*** Data excerpts Section Begins ***

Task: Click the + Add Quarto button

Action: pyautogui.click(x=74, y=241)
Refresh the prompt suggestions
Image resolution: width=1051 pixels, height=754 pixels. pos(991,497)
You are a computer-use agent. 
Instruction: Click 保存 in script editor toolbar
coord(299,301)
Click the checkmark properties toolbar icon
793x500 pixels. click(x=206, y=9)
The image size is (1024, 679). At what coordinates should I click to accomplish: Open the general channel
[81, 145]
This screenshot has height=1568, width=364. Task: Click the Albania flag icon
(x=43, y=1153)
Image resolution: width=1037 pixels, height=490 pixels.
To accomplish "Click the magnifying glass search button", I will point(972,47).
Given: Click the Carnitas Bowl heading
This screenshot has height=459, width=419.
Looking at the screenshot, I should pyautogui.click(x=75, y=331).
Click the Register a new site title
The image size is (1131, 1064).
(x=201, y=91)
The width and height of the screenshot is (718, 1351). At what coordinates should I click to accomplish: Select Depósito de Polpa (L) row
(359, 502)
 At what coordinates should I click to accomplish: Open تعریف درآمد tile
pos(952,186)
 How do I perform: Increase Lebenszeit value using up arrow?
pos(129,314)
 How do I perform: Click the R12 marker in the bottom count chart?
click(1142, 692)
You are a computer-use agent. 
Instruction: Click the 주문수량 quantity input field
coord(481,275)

*** Data excerpts Section Ends ***

Exactly as they appear, print the lines from the one holding "How do I perform: Increase" through the final line of the entries, and no others.

> **Response to the task**:
 How do I perform: Increase Lebenszeit value using up arrow?
pos(129,314)
 How do I perform: Click the R12 marker in the bottom count chart?
click(1142, 692)
You are a computer-use agent. 
Instruction: Click the 주문수량 quantity input field
coord(481,275)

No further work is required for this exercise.